REQUIRED WORK: Only the lines from the start of the data through the one containing "Given: Open the Actions dropdown" belong in your answer; return them exactly.

SUPPLIED RECORDS:
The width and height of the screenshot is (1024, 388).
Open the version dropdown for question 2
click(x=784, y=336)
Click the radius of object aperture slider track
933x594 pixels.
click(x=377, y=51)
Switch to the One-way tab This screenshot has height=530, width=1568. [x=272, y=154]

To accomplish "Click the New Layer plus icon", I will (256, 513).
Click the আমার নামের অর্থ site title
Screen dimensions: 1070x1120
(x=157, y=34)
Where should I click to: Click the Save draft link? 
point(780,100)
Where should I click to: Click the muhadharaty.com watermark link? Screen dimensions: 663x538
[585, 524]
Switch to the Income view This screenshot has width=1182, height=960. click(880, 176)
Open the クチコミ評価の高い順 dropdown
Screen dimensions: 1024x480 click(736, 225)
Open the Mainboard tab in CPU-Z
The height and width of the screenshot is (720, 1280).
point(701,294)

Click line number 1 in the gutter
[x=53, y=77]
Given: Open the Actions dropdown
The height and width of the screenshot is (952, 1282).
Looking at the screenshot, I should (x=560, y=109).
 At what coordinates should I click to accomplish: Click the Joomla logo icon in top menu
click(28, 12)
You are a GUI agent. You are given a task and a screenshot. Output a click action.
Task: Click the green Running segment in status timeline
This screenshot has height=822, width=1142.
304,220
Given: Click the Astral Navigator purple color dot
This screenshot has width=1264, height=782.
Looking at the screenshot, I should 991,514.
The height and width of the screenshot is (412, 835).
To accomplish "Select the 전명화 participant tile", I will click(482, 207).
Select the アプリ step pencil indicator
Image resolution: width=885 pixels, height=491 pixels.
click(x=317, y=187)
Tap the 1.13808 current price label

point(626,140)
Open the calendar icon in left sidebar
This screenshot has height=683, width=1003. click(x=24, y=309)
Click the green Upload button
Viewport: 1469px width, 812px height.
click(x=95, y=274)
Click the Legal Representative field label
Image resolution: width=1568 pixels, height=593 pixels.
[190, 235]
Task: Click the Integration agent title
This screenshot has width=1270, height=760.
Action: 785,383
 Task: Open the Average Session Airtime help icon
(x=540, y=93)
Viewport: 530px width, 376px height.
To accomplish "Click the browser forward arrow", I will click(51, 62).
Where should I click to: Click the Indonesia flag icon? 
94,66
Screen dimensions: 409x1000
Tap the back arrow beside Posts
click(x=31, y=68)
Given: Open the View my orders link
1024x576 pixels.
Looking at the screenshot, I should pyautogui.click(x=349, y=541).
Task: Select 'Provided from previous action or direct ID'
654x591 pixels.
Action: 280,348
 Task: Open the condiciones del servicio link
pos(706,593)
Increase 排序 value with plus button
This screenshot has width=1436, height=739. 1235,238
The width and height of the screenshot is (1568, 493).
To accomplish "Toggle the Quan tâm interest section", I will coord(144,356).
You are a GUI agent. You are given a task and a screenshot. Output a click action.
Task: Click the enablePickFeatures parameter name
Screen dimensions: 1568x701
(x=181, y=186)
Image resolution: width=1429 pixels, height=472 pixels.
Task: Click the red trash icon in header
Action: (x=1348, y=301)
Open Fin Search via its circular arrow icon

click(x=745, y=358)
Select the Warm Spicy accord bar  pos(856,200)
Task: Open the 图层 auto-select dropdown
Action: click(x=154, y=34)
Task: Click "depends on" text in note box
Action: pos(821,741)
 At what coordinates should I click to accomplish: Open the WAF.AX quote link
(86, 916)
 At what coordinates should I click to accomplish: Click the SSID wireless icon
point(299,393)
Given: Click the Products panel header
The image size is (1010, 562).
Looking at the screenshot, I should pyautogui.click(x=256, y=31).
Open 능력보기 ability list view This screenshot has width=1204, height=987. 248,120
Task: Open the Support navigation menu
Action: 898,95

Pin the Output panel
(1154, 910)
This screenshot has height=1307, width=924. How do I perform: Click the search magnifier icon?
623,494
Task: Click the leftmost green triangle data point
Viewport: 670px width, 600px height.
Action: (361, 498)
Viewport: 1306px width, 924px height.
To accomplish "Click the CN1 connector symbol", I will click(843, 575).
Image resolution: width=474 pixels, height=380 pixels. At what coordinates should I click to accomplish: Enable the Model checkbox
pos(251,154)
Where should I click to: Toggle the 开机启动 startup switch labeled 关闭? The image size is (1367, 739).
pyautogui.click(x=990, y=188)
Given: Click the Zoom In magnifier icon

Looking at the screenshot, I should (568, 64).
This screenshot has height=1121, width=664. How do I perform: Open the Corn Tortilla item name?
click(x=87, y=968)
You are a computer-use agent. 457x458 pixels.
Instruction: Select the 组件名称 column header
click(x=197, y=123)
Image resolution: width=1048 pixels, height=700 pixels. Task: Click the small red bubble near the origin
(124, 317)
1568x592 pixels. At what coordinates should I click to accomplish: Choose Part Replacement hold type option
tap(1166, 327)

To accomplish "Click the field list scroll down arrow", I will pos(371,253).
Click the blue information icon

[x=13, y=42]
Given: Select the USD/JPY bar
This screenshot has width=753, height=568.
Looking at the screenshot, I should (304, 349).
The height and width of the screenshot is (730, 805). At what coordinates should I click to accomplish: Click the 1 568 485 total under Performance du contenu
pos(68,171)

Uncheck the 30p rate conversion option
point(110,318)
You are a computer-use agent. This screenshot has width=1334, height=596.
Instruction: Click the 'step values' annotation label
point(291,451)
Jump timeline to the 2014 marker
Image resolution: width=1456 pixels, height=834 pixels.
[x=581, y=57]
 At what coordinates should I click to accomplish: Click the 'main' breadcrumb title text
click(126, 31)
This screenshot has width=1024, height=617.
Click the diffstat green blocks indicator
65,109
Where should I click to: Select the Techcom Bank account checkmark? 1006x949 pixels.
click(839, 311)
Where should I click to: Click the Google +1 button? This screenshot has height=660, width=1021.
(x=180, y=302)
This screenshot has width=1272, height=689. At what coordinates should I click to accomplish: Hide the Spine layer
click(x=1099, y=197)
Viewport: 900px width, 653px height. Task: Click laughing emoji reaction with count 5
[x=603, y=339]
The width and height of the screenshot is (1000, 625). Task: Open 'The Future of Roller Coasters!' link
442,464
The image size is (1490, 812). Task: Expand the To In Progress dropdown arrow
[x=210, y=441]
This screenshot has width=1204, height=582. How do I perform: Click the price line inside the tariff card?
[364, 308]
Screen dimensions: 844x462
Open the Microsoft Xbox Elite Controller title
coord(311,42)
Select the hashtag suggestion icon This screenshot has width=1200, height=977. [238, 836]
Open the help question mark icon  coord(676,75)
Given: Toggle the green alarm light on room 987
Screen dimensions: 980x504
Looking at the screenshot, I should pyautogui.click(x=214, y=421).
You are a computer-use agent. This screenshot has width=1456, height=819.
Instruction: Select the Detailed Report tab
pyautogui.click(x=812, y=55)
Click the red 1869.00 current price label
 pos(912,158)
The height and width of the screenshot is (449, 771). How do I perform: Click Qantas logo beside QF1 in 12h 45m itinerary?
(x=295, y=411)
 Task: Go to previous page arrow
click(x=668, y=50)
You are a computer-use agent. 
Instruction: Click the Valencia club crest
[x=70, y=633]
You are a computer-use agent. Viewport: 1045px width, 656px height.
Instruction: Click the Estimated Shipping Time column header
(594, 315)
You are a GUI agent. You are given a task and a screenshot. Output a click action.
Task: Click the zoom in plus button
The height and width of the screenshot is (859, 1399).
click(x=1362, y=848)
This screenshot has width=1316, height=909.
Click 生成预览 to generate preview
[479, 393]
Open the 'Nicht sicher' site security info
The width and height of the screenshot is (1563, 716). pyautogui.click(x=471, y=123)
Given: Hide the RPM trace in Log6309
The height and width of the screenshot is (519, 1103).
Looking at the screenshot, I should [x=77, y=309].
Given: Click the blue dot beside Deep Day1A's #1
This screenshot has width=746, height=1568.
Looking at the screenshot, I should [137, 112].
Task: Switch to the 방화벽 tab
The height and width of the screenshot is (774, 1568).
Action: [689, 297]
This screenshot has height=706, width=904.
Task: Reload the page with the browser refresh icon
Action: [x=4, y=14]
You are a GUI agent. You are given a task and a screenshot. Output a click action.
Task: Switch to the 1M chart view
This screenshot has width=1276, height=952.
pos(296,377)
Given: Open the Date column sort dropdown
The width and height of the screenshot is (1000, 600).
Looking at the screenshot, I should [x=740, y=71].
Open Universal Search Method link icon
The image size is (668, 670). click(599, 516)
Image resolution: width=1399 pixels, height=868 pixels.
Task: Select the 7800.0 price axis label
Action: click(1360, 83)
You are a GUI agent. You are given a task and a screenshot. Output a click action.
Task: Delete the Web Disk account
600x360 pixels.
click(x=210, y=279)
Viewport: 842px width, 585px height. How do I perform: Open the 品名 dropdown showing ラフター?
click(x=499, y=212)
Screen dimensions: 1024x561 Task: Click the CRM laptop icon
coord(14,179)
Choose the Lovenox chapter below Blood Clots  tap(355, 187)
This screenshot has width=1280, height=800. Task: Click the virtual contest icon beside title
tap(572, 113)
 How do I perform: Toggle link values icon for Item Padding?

EXERCISE ANSWER:
The width and height of the screenshot is (1024, 388).
Open the version dropdown for question 2
click(x=784, y=336)
Click the radius of object aperture slider track
933x594 pixels.
click(x=377, y=51)
Switch to the One-way tab This screenshot has height=530, width=1568. [x=272, y=154]

To accomplish "Click the New Layer plus icon", I will (256, 513).
Click the আমার নামের অর্থ site title
Screen dimensions: 1070x1120
(x=157, y=34)
Where should I click to: Click the Save draft link? 
point(780,100)
Where should I click to: Click the muhadharaty.com watermark link? Screen dimensions: 663x538
[585, 524]
Switch to the Income view This screenshot has width=1182, height=960. click(880, 176)
Open the クチコミ評価の高い順 dropdown
Screen dimensions: 1024x480 click(736, 225)
Open the Mainboard tab in CPU-Z
The height and width of the screenshot is (720, 1280).
point(701,294)

Click line number 1 in the gutter
[x=53, y=77]
Given: Open the Actions dropdown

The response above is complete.